__TEXT SECTION__:
********************
"Siesta" is one of the best known poems of Shampa Sinha, the Indian born Australian poet. The poem won First Prize in the Fifth All India Poetry Competition conducted by The Poetry Society (India) in 1993. The poem was the second major award winning work of Shampa Sinha after she won the Best Young Poet award at the Third National Poetry Competition in 1991 for the poem "The Difference".

Excerpts from the poem

After lunch
when the files had ceased buzzing
over the food-littered floor
and the air was still and heavy
when only the soft plop
of drops from a leaky tap
broke the quiet

 *****

my wrinkled grandmother
would ask me to comb
her long wet hair
and as the comb furrowed
through the dark shining mass
and the smell of her coconut hair oil

 *****

her lips would tell me
of how an illiterate peasant
had obtained the gift of rhymes
from the Goddess Saraswati
of how the new-born Krishna
escaped the wrath of a jealous king

 *****

I would look on
with sleep-drunk eyes
as she recited Sanskrit verse
in a grating sandpapery voice

and when her eyes closed in comfort
and her breathing became as rhythmic
as the poetry she had chanted
through the long lazy afternoon,

I would tiptoe
Up to the old wall clock
to see

if time had stopped.
********************
__INFORMATION SHOWN__:

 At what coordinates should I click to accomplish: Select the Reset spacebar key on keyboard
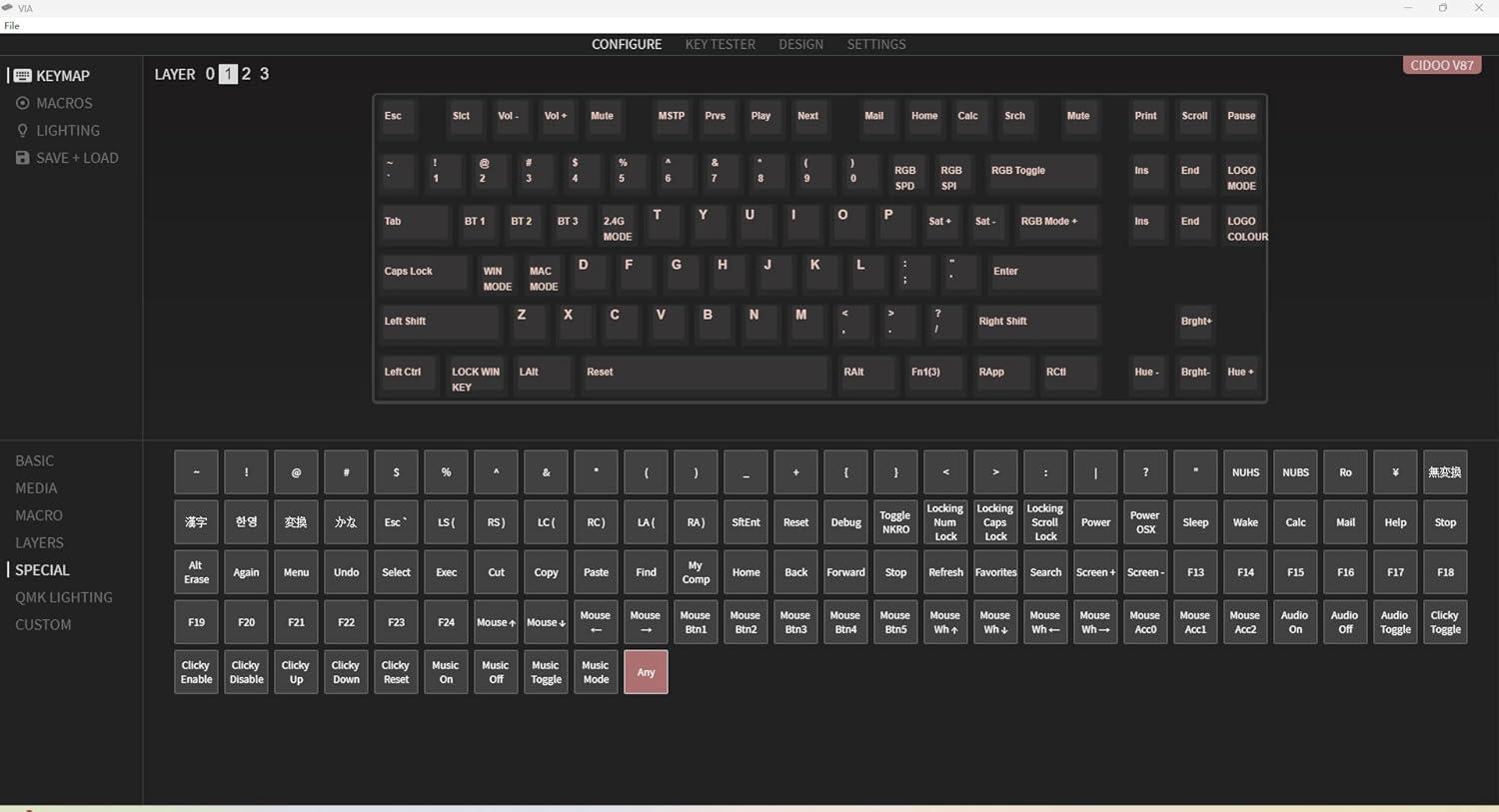pos(704,373)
********************
__DIRECTIONS__:
[A] In the text about the poem "Siesta," what award did Shampa Sinha win in 1991, and for which poem?
[B] Please quote the "Siesta" text between "and when her" and "time had stopped.", inclusive.
[C] Carry on the text about the poem "Siesta" from the point where it stops.
The data has no connection to the text about the poem "Siesta."

__FINAL RESULTS__:
[A] She won the Best Young Poet award at the Third National Poetry Competition for the poem "The Difference."

[B]
and when her eyes closed in comfort
and her breathing became as rhythmic
as the poetry she had chanted
through the long lazy afternoon,

I would tiptoe
Up to the old wall clock
to see

if time had stopped.

[C]
Comments and criticism
Shampa Sinha wrote the poem when she was a 15-year-old high school student. The poem has received positive reviews since its first publication in 1994 in the book Voices of the Future. The poem has been frequently quoted in scholarly analysis of contemporary Indian English poetry. The poem is regarded by critics as a jewel in contemporary Indian poetry.

See also
The Poetry Society (India)

Notes

External links
| First National Poetry Competition 1988 - Award Winners
| Liberation Magazine - L'Art de la Sieste
| India Writes - Contemporary Indian Poetry
"Best Indian Poems"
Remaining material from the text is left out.